Selected passage
+ + + + + + +
# Strike through



## Nally (May 30, 2012)

Hi all
Looks like I finally know what a strikethrough looks like!
Polishing and wetsanding a friends silver 206
And he had two bad scratches on the side that looked to be painted over 
I had Clayed and wetsanded these. I had 2
Two different colours on the door and paint on my pad ?

What sort of money would put this right ?
Would sanding the edges help ?



















Thanks everyone 
Nally


----------



## Rascal_69 (Sep 20, 2009)

Full panel repaint? 

Did you measure paint before. After sanding? 

Costly mistake to make even more if you doing him a favour


----------



## Nally (May 30, 2012)

Just to add here is a picture polished 
One on the door and one on the rear wing.


----------



## Nally (May 30, 2012)

Rascal_69 said:


> Full panel repaint?
> 
> Did you measure paint before. After sanding?
> 
> Costly mistake to make even more if you doing him a favour


Hi yes was a favor 
Not have a PDG, : (

Think this has put me off detailing a bit.

Can this be blown in ?


----------



## Rascal_69 (Sep 20, 2009)

Nally said:


> Hi yes was a favor
> Not have a PDG, : (
> 
> Think this has put me off detailing a bit.
> ...


Don't really think so.

Being silver a small section like that painted will show up.

Best results would be full panel painting.

If it was my car it's what I would want done.


----------



## Rascal_69 (Sep 20, 2009)

Nally said:


> Hi yes was a favor
> Not have a PDG, : (
> 
> Think this has put me off detailing a bit.
> ...


Don't let it put you off detailing.

I would stay away from sanding and trying to remove deep marks though without thickness gauges.

I would of used a layer thickness gauge but they aren't cheap


----------



## gibee (Jul 5, 2013)

You could buy a silver door off of ebay, they don't seem to cost much... £50


----------



## ianrobbo1 (Feb 13, 2007)

Bet your gutted!!  it's hard to apologise enough for a mistake like that, however all is not lost, as a quick blow over shouldn't cost you too much, and the fact you offer, should ease matters if the owner has the hump!! I'd take things a little bit more carefully next time, as it looks like the breakthroughs are on outer curves, where it's easy to apply just a tad too much pressure!!


----------



## Nally (May 30, 2012)

Gonna get on to a paint guy by me he's verry good the owner was supprisingly ok about it.
Still feel like crap tho hope it won't cost too much.


----------



## Bradders (Mar 2, 2013)

Don't worry mate we all make mistakes. Shouldn't let it put you off pal


----------



## fatdazza (Dec 29, 2010)

Hindsight is a very valuable thing. I am sure you have learnt a valuable lesson.
+ + + + + + +
Raw data
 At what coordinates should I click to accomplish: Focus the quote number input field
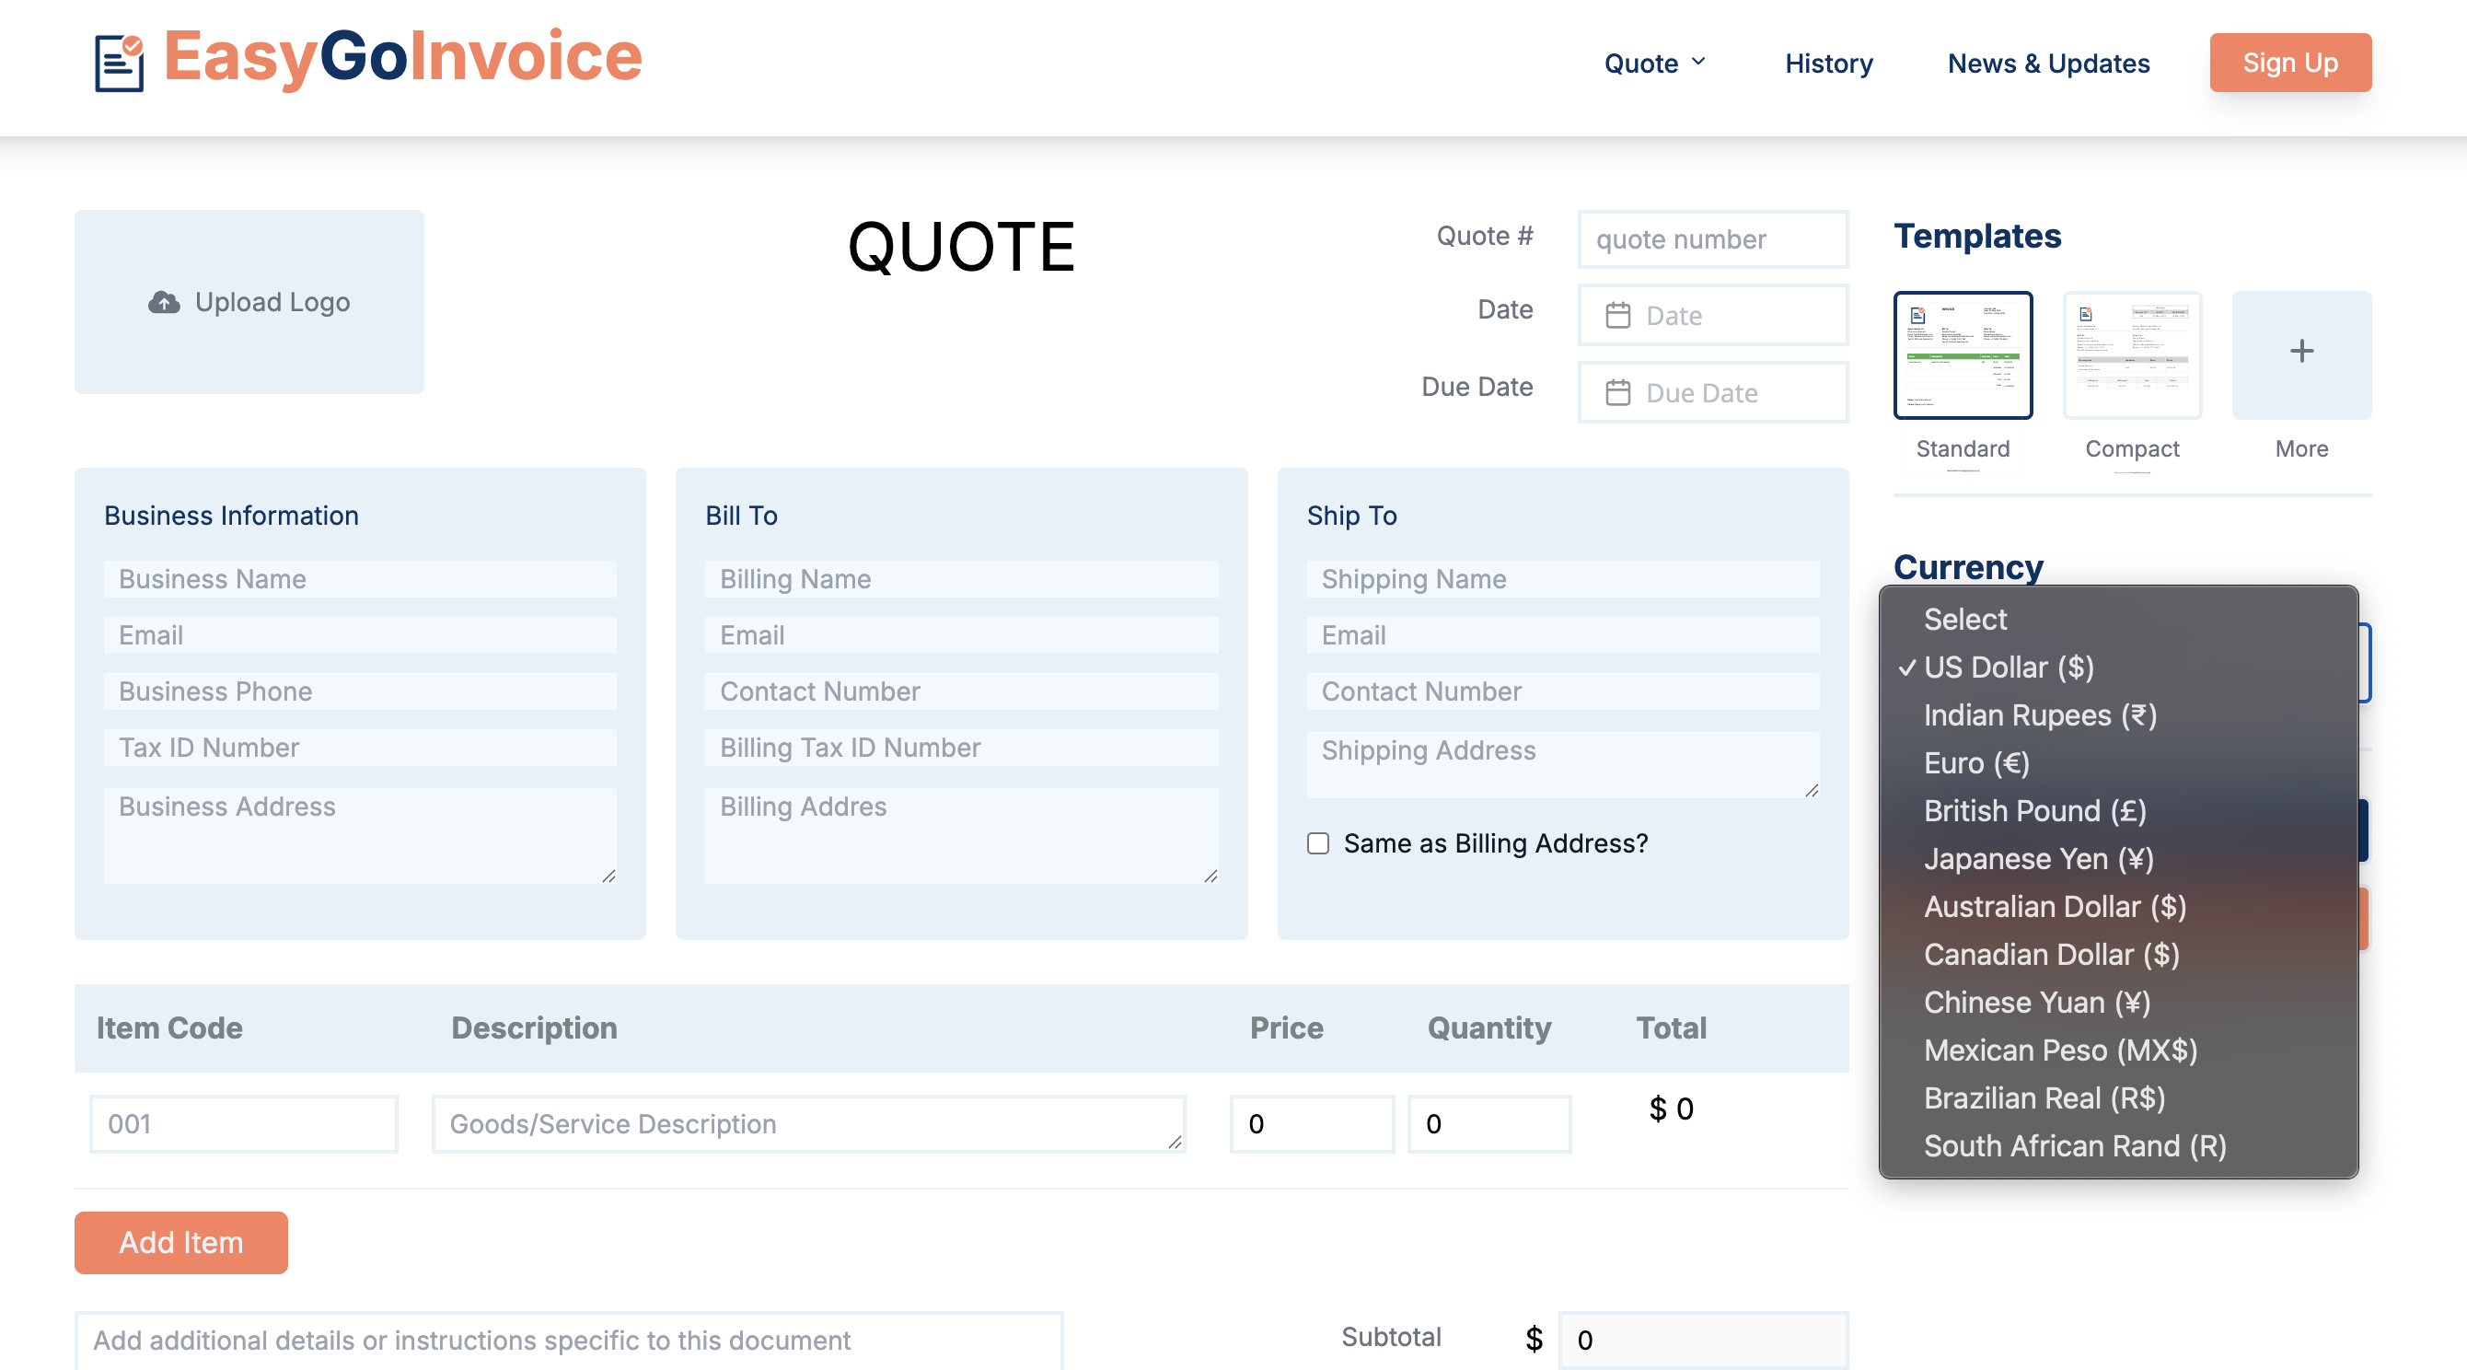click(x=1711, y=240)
+ + + + + + +
Challenge
Copy the portion of the strikethrough thread starting with "## ianrobbo1 (Feb" and going on through "cost too much.", word for word.

Written answer
## ianrobbo1 (Feb 13, 2007)

Bet your gutted!!  it's hard to apologise enough for a mistake like that, however all is not lost, as a quick blow over shouldn't cost you too much, and the fact you offer, should ease matters if the owner has the hump!! I'd take things a little bit more carefully next time, as it looks like the breakthroughs are on outer curves, where it's easy to apply just a tad too much pressure!!


----------



## Nally (May 30, 2012)

Gonna get on to a paint guy by me he's verry good the owner was supprisingly ok about it.
Still feel like crap tho hope it won't cost too much.